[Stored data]
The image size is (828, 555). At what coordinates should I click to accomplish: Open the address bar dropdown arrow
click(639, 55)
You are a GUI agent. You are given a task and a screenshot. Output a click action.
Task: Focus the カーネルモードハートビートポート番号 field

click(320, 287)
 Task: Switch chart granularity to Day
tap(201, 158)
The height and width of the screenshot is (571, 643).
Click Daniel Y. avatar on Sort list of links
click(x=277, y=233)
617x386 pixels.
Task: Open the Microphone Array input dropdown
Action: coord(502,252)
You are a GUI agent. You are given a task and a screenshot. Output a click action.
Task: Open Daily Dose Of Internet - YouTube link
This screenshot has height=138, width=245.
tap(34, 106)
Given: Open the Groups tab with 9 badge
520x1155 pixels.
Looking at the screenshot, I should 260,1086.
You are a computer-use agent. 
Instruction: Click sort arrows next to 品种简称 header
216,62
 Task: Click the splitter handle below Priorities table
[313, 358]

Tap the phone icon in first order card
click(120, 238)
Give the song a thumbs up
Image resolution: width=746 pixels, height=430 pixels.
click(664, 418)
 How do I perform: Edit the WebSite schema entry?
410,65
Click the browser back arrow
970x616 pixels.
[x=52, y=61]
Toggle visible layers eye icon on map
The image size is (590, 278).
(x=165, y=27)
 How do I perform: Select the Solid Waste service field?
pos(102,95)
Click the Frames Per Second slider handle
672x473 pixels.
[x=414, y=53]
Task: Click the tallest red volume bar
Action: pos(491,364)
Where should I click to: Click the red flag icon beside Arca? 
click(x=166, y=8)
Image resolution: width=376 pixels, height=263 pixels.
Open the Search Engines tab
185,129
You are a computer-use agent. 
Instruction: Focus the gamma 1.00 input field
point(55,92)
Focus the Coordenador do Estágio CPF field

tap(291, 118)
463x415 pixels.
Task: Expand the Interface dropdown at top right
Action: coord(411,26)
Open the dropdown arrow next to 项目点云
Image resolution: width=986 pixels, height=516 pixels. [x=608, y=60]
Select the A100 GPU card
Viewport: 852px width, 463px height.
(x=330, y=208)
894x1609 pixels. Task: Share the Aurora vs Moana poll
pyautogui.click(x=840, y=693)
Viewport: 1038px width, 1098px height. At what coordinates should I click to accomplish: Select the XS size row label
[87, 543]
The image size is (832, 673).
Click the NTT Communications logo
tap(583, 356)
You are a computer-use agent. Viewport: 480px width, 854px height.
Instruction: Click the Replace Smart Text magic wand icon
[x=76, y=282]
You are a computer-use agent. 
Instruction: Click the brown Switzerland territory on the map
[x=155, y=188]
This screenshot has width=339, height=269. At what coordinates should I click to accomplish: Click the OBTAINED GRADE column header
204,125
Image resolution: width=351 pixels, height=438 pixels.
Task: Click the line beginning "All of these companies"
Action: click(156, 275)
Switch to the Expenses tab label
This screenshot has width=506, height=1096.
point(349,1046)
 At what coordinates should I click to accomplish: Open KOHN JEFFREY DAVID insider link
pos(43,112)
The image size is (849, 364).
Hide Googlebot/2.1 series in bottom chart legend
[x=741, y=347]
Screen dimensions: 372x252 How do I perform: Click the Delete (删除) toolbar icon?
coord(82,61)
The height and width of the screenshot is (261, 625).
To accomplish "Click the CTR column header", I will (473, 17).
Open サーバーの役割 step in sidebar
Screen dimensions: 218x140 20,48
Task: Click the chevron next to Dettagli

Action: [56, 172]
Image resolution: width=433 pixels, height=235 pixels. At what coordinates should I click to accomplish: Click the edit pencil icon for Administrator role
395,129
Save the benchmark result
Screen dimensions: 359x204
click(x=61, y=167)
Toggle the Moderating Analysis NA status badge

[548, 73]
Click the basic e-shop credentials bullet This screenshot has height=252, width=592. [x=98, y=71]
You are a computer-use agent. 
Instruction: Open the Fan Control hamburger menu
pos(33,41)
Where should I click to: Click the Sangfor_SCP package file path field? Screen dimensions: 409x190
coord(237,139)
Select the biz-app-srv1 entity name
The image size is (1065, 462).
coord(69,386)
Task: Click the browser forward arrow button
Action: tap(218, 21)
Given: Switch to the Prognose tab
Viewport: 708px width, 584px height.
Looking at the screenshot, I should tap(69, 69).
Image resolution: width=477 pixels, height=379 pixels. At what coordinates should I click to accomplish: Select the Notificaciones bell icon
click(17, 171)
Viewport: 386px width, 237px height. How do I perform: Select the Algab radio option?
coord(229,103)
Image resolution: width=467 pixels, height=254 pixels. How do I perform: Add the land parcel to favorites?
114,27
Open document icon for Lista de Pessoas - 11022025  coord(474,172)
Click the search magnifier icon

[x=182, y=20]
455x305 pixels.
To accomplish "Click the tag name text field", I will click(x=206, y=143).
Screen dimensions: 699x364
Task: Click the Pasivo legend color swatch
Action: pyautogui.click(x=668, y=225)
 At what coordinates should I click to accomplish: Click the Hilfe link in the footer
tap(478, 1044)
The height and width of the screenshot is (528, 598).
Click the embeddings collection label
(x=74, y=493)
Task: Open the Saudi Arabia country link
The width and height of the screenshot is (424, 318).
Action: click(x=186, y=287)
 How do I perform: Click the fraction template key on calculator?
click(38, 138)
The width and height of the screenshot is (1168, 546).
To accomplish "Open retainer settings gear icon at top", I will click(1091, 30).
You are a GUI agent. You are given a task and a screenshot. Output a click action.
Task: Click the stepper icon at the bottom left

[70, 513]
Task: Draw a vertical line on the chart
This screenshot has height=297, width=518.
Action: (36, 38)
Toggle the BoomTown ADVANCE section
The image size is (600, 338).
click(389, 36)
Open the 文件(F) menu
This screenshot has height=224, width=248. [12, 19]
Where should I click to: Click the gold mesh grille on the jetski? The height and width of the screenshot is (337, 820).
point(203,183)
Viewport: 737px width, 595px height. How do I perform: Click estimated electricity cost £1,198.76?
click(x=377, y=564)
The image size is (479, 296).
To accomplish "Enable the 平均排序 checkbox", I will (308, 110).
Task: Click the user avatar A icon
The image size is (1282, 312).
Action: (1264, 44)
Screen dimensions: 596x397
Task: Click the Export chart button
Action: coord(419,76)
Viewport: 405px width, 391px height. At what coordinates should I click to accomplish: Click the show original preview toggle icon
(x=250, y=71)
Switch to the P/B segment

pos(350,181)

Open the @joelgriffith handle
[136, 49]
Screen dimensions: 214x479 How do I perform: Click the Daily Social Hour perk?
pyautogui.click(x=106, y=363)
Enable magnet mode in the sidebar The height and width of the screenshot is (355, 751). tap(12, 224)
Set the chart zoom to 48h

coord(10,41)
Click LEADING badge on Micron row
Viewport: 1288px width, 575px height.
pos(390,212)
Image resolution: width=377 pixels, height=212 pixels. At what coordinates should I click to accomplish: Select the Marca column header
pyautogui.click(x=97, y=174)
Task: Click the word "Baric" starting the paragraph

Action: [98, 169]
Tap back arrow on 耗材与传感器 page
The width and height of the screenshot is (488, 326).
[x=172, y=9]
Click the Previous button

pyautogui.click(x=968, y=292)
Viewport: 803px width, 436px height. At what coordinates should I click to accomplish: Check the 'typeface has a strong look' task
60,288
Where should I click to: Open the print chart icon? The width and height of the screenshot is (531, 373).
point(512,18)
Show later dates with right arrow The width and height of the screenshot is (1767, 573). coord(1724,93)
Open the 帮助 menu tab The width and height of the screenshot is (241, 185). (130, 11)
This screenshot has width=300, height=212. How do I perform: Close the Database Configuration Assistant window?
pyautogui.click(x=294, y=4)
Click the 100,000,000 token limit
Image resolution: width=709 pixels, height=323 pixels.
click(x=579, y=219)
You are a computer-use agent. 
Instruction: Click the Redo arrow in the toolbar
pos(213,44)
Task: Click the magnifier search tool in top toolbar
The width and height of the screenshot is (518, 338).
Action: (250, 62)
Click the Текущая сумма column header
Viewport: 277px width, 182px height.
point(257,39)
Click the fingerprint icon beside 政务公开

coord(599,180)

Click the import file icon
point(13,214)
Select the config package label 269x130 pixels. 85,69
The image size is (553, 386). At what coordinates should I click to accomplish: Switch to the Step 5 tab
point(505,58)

### Assignment
Of the lines above, copy each one that contains the word "with".

### Solution
Given: Open the Groups tab with 9 badge
Show later dates with right arrow The width and height of the screenshot is (1767, 573). coord(1724,93)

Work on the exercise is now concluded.